Vertreter der "Gruppe 47" diskutieren in Berlin

Literarisches Gipfeltreffen

Sie hat das geistige Leben in Deutschland nach dem Zweiten Weltkrieg entscheidend geprägt. Vor 60 Jahren wurde die "Gruppe 47" gegründet, ein Zusammenschluss von Schriftstellern und Kritikern, der den Neuaufbau nach dem Nationalsozialismus kritisch begleiten wollte. Am Freitagabend trafen sich drei wichtige Vertreter der Gruppe erneut. Und soviel ist klar: Eine Neuauflage will keiner von ihnen.

 (DR)

Nicht unumstritten
Hoch geachtet, aber nicht unumstritten und zum Schluss als "Papiertiger" beschimpft, löste sich die Autorenwerkstatt in den 60er Jahren auf. Am Freitagabend trafen sich drei wichtige Vertreter der "Gruppe 47" zu einem "literarischen Gipfeltreffen" in Berlin: Günter Grass, Martin Walser und Joachim Kaiser diskutierten darüber, was von dem legendären Zusammenschluss übrig geblieben ist.
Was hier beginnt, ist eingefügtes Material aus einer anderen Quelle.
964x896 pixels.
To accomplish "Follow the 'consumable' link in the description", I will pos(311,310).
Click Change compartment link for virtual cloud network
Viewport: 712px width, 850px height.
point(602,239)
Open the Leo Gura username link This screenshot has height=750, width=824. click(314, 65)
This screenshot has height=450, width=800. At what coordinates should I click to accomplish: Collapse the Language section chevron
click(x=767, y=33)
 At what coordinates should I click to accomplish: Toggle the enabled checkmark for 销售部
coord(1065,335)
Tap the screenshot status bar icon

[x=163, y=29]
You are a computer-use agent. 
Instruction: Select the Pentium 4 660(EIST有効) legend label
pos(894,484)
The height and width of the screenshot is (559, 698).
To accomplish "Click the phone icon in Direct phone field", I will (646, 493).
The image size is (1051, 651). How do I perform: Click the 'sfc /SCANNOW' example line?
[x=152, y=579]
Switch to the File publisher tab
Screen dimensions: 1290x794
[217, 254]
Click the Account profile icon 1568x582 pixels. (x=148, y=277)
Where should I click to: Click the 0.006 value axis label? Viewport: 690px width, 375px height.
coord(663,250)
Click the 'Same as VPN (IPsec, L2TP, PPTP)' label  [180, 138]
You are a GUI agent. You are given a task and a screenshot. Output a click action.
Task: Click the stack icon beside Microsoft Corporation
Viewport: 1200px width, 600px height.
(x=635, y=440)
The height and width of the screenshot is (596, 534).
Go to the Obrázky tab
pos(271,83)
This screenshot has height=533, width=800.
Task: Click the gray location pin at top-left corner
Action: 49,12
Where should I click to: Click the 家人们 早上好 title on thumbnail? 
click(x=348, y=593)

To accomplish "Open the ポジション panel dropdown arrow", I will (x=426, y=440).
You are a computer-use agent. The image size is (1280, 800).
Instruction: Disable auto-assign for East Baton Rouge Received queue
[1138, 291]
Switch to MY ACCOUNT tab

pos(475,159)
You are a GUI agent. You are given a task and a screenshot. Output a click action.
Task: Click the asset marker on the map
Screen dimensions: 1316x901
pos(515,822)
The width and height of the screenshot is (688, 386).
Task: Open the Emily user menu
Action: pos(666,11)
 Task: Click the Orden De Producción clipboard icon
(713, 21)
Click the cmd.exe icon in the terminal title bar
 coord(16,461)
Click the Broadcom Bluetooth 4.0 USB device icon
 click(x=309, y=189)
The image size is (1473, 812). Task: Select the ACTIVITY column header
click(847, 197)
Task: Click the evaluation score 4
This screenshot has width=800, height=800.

Einig waren sie sich in einem Punkt: Die "Gruppe 47" wiederzubeleben, wäre ein Ding der Unmöglichkeit. Zwar habe es immer mal wieder Versuche gegeben, räumte Grass ein. Aber heute seien die Bedingungen für einen derartigen Zusammenschluss nicht mehr gegeben. Den Jüngeren fehle eine Hauptstadt, das Zusammenrücken. Und außerdem fehle Hans Werner Richter, der Initiator und Leiter der Gruppe. Zwar lade er selbst einmal im Jahr sechs bis acht Autoren zu ähnlichen Treffen ein, dies sei jedoch keine "Gruppe 47", sagte Grass.

"Enormen Spaß gemacht"
Kaiser betonte, die "Gruppe 47" habe "einen enormen Spaß gemacht", obwohl es sehr anstrengend gewesen sei und es kein Geld dafür gegeben habe. Heutzutage lebten junge Autoren in einem Klima der Resignation und des Misstrauens gegenüber der Begabung. Die damalige Zeit sei hingegen von gemeinsamen Erlebnissen geprägt worden. Es habe "ein anderer Schwung" geherrscht.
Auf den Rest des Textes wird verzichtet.